What do Tatuidris armadillo ants eat?

Check this out:

It’s the first video of live Tatuidris, among the rarest and least understood of all ants. Until recently, no one had even seen one alive. The video is from a new paper in Insect Science, where a team of Belgian myrmecologists report their observations on a recent collection of live specimens. Here’s the abstract:

Ants of the genus Tatuidris Brown and Kempf (Formicidae: Agroecomyrmecinae) generally occur at low abundances in forests of Central and South America. Their morphological peculiarities, such as mandibular brushes, are presumably linked with specialized predatory habits. Our aims were to (1) assess the Tatuidris abundance in an evergreen premontane forest of Ecuador; (2) detail morphological characteristics and feeding behavior of Tatuidris; and (3) define the position of Tatuidris in the food web. A total of 465 litter samples were collected. For the first time, liveTatuidris individuals were observed. Various potential food sources were offered to them. A nitrogen stable isotope ratio analysis (15N/14N) was conducted on Tatuidris tatusia, other ants, and common organisms from the leaf-litter mesofauna. We found a relatively high abundance of T. tatusia in the site. Live individuals did not feed on any of the food sources offered, as usually observed with diet specialist ants. The isotope analysis revealed that T. tatusia is one of the top predators of the leaf-litter food web.

So Tatuidris is a top micro-predator. But of what?

sources:  Jacquemin J, Delsinne T, Maraun M, Leponce M. 2014. Trophic ecology of the armadillo ant, Tatuidris tatusia, assessed by stable isotopes and behavioral observations. Journal of Insect Science 14(108). Available online: http://www.insectscience.org/14.108.

Greibenow, Z. 2014. Glimpsing Armadillo Ants. Gentle Centipede blog: http://gentlecentipede.blogspot.com/2014/05/glimpsing-armadillo-ants.html

7 thoughts on “What do Tatuidris armadillo ants eat?”

  1. Mark Sturtevant

    Such strange ants! The various online pix show that they have a ginormous stinger. That, and their strange ‘I’m gonna sting something’ posture in the video suggests that they are strict vegetarians. 😉

  2. James C. Trager

    Top predators, eh? Weird little proceratioids! I hypothesize they eat centipede eggs (or maybe spider eggs, like those they superficially resemble). Seems like they could get away with sneaking in and grabbing a centipede egg away from the incubating mother, with as little attention as they are paid by other arthropods (ants, at least).

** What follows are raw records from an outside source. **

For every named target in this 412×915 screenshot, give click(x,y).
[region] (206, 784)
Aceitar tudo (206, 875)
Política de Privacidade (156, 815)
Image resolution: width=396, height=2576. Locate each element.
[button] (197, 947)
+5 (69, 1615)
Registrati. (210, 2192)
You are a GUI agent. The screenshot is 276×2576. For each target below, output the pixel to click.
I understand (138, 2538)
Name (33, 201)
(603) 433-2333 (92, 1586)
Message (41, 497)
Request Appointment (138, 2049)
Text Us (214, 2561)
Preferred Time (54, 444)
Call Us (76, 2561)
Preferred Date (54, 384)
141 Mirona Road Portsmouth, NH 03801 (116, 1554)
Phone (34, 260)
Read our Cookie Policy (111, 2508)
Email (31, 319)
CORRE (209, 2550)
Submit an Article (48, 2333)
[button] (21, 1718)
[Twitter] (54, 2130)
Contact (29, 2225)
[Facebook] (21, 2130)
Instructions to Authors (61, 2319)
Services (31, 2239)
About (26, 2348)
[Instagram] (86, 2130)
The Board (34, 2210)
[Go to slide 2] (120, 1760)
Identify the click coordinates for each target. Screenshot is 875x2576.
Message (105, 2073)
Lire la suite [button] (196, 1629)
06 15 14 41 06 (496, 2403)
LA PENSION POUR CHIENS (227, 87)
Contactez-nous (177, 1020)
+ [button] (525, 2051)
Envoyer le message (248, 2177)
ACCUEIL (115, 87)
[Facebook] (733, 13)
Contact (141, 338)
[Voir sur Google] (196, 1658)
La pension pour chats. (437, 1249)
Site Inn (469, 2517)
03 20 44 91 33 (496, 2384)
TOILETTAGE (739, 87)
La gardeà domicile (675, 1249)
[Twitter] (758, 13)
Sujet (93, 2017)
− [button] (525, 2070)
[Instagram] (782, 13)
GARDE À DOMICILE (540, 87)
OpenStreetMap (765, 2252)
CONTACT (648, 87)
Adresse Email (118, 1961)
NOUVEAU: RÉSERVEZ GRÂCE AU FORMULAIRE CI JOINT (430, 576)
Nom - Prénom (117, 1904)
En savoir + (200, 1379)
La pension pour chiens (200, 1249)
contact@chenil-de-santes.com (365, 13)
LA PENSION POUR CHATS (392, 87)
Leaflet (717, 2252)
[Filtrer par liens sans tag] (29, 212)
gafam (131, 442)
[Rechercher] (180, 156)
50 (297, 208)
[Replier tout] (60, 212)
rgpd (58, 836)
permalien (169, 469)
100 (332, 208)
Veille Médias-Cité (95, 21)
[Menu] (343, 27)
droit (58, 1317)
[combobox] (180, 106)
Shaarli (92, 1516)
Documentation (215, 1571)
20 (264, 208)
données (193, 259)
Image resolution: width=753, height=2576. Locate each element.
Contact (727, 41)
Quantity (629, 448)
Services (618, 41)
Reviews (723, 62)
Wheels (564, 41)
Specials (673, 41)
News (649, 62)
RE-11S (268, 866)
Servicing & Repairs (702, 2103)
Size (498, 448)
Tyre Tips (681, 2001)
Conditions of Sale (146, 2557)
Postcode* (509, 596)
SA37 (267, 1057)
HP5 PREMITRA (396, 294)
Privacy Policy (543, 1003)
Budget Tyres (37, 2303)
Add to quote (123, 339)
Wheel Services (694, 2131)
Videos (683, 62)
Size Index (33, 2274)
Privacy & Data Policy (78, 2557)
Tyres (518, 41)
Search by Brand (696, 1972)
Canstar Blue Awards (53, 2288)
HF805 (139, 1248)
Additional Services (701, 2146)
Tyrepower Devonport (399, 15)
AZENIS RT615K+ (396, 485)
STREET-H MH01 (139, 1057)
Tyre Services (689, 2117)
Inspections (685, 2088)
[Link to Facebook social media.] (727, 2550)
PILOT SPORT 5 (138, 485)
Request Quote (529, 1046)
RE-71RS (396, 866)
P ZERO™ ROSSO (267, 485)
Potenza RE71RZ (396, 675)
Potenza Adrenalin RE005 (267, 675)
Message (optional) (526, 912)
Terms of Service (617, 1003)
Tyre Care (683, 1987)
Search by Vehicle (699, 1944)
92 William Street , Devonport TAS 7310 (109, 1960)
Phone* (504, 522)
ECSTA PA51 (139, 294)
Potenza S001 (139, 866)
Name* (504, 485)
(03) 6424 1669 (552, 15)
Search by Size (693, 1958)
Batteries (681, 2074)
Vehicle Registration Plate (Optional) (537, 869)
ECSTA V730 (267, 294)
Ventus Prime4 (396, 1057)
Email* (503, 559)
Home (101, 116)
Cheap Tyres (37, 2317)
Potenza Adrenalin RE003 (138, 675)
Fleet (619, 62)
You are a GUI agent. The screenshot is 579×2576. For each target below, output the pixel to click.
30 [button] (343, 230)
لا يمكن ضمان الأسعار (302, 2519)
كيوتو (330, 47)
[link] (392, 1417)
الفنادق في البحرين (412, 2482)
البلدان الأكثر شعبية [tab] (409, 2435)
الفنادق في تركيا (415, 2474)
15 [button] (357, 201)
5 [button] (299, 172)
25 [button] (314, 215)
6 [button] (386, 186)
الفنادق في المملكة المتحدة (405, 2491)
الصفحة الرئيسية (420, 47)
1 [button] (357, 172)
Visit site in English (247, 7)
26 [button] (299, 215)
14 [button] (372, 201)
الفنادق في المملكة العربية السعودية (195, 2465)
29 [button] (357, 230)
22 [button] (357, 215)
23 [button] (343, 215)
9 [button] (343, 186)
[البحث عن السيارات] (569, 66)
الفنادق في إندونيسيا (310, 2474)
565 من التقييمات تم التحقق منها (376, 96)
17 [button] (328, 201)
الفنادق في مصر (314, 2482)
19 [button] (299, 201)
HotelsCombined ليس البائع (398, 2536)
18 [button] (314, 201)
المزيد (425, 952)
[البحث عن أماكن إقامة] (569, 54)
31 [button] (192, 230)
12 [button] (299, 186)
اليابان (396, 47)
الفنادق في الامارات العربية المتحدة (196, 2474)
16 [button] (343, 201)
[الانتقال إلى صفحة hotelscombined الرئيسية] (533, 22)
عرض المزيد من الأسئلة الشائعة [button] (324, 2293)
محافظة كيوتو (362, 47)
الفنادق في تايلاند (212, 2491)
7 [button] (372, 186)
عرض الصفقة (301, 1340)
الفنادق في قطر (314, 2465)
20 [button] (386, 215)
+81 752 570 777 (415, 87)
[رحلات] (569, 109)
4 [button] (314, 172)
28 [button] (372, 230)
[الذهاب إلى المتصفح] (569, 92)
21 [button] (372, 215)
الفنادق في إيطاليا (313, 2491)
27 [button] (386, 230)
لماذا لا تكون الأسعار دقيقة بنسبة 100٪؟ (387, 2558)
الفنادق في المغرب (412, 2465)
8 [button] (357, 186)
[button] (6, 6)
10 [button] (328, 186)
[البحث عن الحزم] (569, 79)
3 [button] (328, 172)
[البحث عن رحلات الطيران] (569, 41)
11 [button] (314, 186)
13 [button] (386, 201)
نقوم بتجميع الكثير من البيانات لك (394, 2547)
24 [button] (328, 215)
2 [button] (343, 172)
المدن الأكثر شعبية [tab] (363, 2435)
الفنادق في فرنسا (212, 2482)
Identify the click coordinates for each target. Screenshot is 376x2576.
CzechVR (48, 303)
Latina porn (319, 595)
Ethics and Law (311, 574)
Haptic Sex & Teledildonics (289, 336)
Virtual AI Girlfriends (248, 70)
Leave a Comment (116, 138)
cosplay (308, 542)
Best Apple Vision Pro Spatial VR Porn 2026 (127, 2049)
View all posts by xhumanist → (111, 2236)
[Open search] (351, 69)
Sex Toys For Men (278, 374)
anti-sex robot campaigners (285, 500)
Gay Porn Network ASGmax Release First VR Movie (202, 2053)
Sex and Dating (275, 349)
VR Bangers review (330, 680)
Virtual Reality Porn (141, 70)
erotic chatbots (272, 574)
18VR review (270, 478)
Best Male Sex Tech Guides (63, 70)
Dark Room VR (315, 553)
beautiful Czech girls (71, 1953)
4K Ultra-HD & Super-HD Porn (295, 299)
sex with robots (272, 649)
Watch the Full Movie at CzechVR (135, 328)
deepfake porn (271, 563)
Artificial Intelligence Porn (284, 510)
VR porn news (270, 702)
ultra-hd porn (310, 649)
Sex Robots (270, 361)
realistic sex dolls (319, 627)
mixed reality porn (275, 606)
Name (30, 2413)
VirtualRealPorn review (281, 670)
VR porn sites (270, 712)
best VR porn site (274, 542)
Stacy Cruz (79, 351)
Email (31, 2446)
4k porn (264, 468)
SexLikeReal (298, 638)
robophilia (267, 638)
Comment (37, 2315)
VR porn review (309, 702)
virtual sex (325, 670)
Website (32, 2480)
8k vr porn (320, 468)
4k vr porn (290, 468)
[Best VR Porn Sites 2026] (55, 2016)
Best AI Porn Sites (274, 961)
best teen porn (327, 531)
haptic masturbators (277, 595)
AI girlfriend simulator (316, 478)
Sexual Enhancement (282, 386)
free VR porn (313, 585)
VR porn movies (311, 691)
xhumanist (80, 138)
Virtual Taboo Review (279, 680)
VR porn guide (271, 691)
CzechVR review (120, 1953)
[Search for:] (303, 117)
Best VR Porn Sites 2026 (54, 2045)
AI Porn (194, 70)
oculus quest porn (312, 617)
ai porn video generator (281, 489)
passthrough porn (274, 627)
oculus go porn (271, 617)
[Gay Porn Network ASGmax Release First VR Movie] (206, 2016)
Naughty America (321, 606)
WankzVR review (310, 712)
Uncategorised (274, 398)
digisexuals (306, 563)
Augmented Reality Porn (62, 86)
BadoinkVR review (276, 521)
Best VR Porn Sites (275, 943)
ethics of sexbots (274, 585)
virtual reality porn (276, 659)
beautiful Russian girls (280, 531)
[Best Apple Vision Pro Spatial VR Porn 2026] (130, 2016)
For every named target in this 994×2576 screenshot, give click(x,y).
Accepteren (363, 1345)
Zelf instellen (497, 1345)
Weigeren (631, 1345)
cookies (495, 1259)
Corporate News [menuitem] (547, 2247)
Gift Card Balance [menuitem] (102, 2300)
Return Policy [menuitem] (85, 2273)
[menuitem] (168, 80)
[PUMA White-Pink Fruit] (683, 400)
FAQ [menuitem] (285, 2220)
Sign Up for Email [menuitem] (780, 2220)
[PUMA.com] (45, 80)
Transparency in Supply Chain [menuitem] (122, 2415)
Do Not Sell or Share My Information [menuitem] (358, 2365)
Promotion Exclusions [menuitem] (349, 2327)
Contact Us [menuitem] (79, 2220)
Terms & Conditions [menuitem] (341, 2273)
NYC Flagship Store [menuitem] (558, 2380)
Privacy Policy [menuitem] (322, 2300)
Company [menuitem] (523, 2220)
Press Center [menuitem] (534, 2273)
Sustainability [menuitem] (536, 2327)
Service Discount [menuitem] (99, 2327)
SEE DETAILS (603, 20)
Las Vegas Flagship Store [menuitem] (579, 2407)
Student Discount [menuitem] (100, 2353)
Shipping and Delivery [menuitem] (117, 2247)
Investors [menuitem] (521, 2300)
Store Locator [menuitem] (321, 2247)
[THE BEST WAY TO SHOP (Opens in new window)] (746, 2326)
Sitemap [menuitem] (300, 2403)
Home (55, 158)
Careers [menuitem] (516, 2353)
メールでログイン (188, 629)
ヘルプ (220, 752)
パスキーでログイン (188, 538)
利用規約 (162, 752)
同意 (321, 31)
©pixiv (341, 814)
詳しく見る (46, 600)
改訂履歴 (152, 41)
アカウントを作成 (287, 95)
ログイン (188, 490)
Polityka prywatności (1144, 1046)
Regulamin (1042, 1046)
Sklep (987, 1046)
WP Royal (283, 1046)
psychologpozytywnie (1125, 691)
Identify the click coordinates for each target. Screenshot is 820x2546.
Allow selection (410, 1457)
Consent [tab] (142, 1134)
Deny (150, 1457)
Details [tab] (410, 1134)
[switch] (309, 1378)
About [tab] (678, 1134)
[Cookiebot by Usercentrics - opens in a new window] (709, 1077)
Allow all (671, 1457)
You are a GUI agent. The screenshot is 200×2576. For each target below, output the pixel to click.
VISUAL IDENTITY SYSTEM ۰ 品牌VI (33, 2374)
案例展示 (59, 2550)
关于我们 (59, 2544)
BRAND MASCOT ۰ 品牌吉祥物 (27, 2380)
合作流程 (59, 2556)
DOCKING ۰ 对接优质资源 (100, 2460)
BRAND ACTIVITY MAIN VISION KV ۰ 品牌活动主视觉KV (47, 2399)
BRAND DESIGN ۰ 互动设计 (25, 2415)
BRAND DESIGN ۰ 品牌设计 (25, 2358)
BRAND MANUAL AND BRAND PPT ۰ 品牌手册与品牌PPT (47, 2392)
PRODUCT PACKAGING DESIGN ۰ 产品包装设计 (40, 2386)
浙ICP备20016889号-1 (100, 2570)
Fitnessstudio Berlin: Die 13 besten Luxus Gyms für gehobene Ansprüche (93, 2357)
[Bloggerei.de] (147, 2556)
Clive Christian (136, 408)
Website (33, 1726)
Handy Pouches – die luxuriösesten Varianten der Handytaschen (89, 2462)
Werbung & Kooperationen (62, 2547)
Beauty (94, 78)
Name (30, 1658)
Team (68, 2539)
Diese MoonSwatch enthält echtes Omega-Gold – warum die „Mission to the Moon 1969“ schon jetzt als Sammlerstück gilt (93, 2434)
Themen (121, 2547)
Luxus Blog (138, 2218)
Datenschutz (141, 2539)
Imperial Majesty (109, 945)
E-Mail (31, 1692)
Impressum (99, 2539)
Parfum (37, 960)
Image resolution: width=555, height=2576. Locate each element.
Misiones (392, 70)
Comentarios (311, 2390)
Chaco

  3. Is that really an “I’m going to sting something” posture? It seems like the sting would be pointed in the wrong direction. Please explain a little further. Also, why do they move so slowly?

  4. Some other egg-predator ants (Proceratiines) have a forward-facing sting, so it’s a reasonable guess that the odd posture of Tatuidris indicates a similar diet. As to the slow-moving bit, an egg predator wouldn’t need to move quickly, and slow ants are much more difficult to see, so it may also be camouflage. But, this is all just speculation.

  5. Alfred Buschinger

    I speculate in a completely different direction: The brushes at mandibles and mouthparts suggest that the ants collect some „dusty“ material, such as pollen and/or fungus spores. The narrow, conical head and mouthparts would fit well to extract such material from places where it accumulates, i.e. in crumbled/rolled dead leaves or at the bases of leafstalks.
    I asked one of the authors whether the 15N/14N values of fungus-eating ants (leafcutter larvae!) would be similar to those of predatory insects, but apparently such values are lacking. – The sting may be used for trail laying in a complicated, three-dimensional environment.
    Of course, most speculative… 😉

  6. James C. Trager

    Proceratiines use the sting and gastral tip as a counterpoint for manipulating the eggs on which they prey.